• WHAT YOU ARE ASKED TO DO: Please reproduce the lines of the records below from the one holding "YouTube (69, 1254)" through the one holding "[Facebook] (11, 96)", inclusive, skipping all pictures.

• Collected data entries:
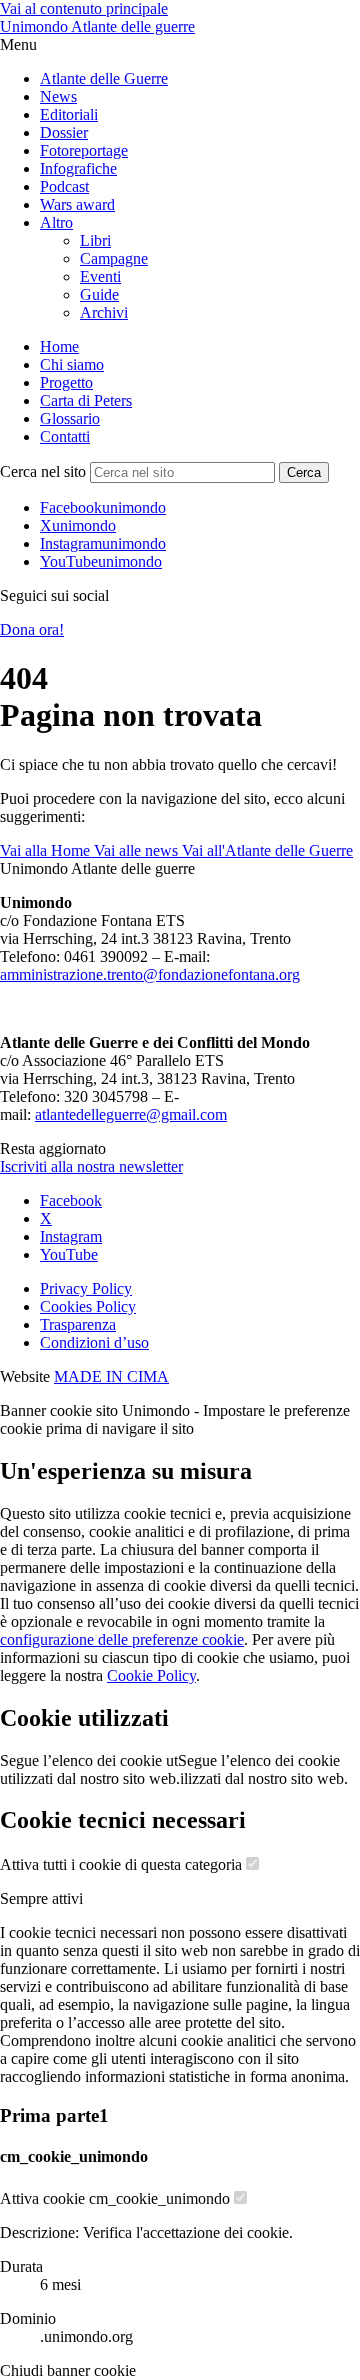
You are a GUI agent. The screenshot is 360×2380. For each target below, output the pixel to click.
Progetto (66, 382)
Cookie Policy (151, 1675)
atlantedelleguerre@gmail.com (131, 1114)
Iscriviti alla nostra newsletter (91, 1166)
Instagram (71, 1236)
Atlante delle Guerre (104, 78)
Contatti (65, 436)
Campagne (114, 258)
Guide (99, 294)
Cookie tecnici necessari (123, 1820)
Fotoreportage (84, 150)
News (58, 96)
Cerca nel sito (43, 471)
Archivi (104, 312)
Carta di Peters (86, 400)
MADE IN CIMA (111, 1376)
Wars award (77, 204)
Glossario (70, 418)
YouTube (69, 1254)
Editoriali (69, 114)
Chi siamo (72, 364)
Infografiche (78, 168)
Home (59, 346)
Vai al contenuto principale (84, 8)
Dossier (64, 132)
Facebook (71, 1200)
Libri (95, 240)
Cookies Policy (88, 1306)
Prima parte (54, 2115)
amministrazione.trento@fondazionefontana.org (150, 974)
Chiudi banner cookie (68, 2370)
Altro (56, 222)
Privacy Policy (86, 1288)
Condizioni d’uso (94, 1342)
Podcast (64, 186)
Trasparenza (78, 1324)
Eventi (100, 276)
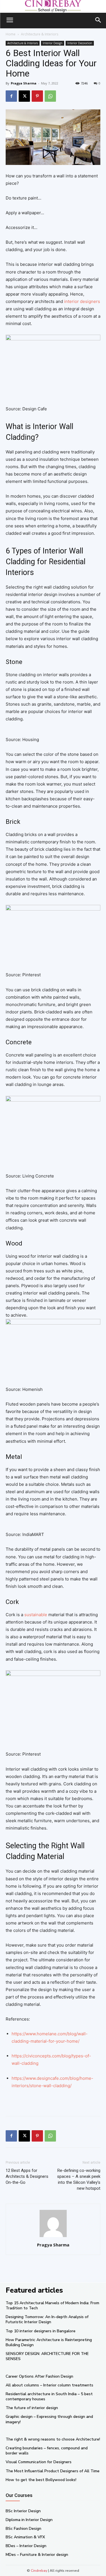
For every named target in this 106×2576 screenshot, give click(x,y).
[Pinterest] (37, 96)
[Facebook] (11, 96)
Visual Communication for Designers (39, 2462)
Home (11, 34)
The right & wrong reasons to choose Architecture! (53, 2439)
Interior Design (52, 43)
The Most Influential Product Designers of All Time (52, 2471)
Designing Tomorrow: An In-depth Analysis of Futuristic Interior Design (47, 2319)
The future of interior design (32, 2408)
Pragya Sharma (23, 83)
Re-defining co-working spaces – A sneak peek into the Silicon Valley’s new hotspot (78, 2179)
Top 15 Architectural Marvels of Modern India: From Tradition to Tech (52, 2305)
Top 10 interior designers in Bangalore (40, 2331)
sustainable (35, 1614)
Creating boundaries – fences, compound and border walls (47, 2450)
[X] (24, 96)
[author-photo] (53, 2237)
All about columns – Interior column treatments (49, 2385)
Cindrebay (39, 2570)
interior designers (82, 301)
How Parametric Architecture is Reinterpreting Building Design (49, 2342)
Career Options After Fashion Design (39, 2376)
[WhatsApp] (50, 96)
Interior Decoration (79, 43)
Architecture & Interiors (39, 34)
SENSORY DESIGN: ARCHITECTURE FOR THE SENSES (47, 2356)
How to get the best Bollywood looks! (41, 2479)
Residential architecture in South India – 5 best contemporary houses (49, 2396)
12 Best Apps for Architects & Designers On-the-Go (27, 2176)
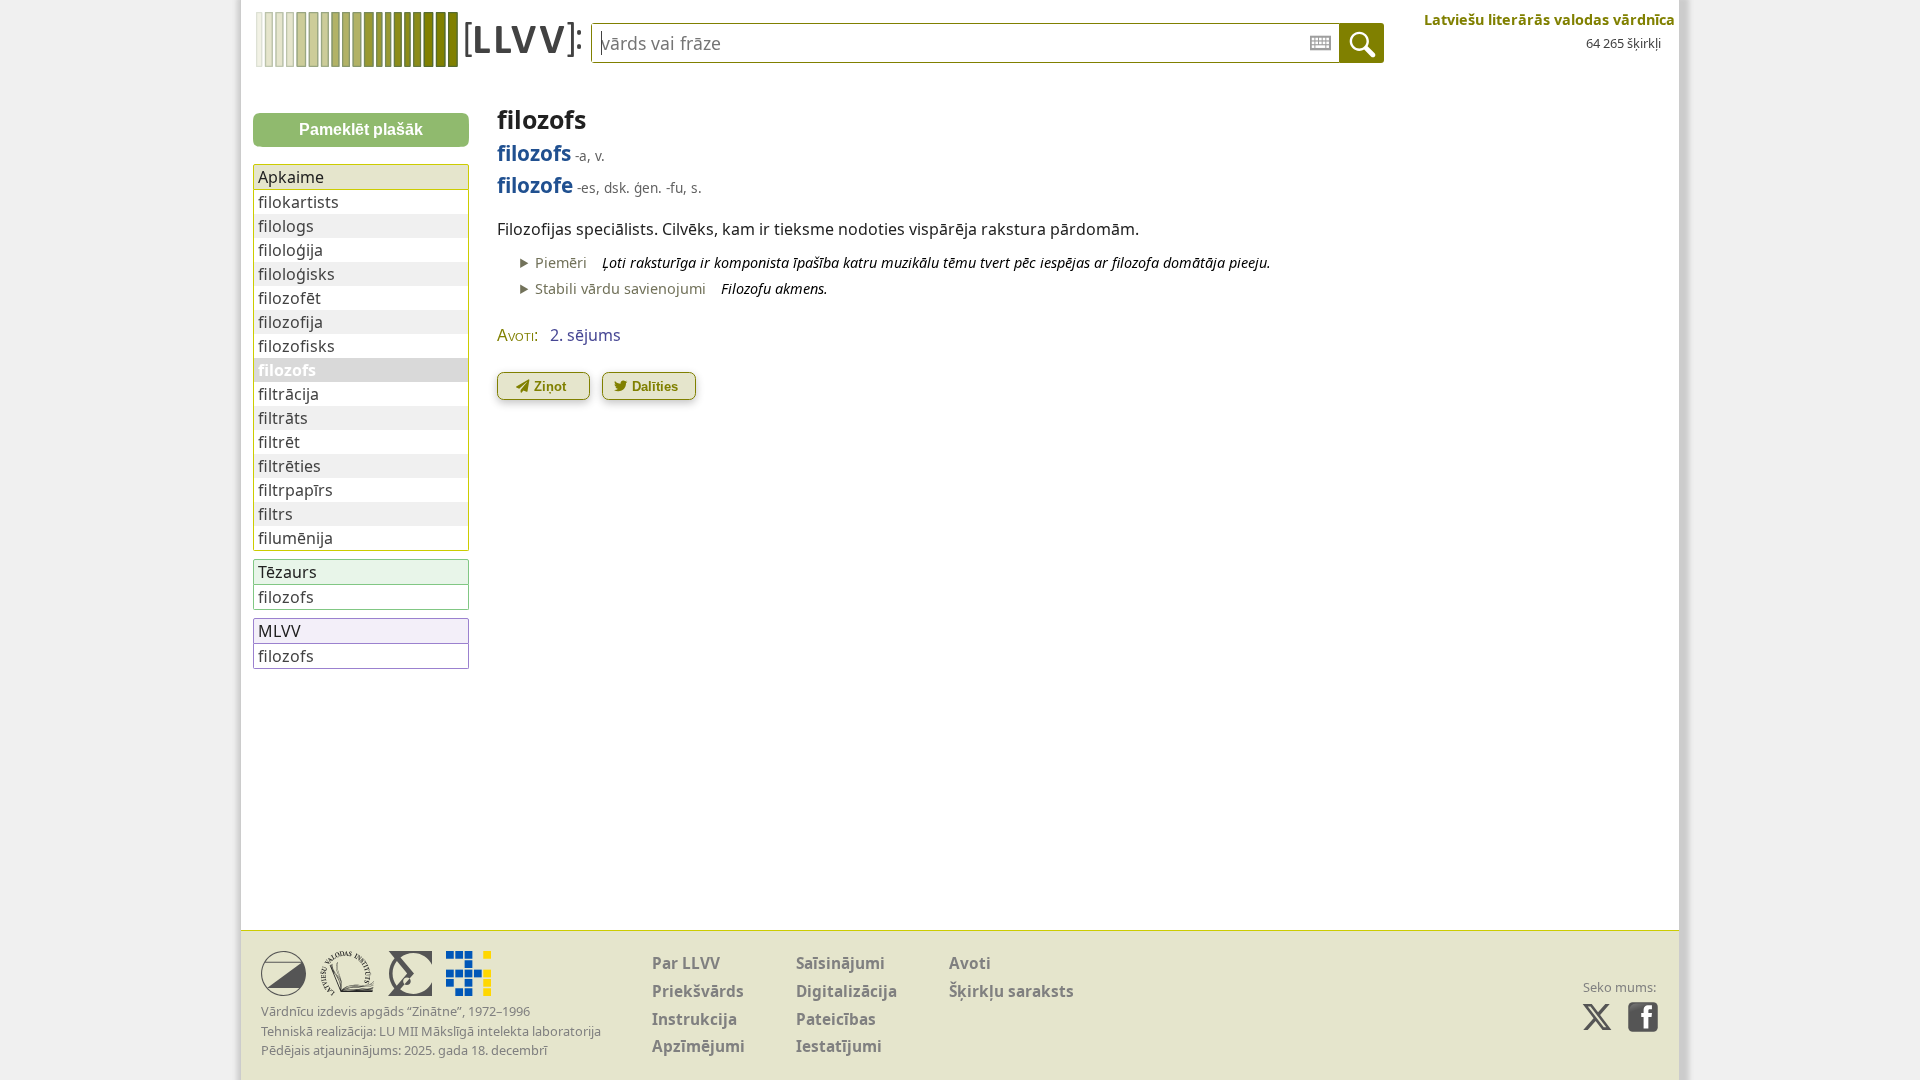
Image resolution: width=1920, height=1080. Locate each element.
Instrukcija (694, 1019)
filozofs (286, 597)
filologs (286, 226)
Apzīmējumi (698, 1046)
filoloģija (290, 250)
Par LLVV (686, 963)
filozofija (290, 322)
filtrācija (288, 394)
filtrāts (283, 418)
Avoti (970, 963)
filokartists (298, 202)
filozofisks (296, 346)
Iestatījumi (839, 1046)
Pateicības (836, 1019)
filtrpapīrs (295, 490)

• EXERCISE OUTPUT:
YouTube (69, 1254)
Editoriali (69, 114)
Chi siamo (72, 364)
Infografiche (78, 168)
Home (59, 346)
Vai al contenuto principale (84, 8)
Dossier (64, 132)
Facebook (71, 1200)
Libri (95, 240)
Cookies Policy (88, 1306)
Prima parte (54, 2115)
amministrazione.trento@fondazionefontana.org (150, 974)
Chiudi banner cookie (68, 2370)
Altro (56, 222)
Privacy Policy (86, 1288)
Condizioni d’uso (94, 1342)
Podcast (64, 186)
Trasparenza (78, 1324)
Eventi (100, 276)
For every named target in this 106×2576 screenshot, give click(x,y).
[Pinterest] (37, 96)
[Facebook] (11, 96)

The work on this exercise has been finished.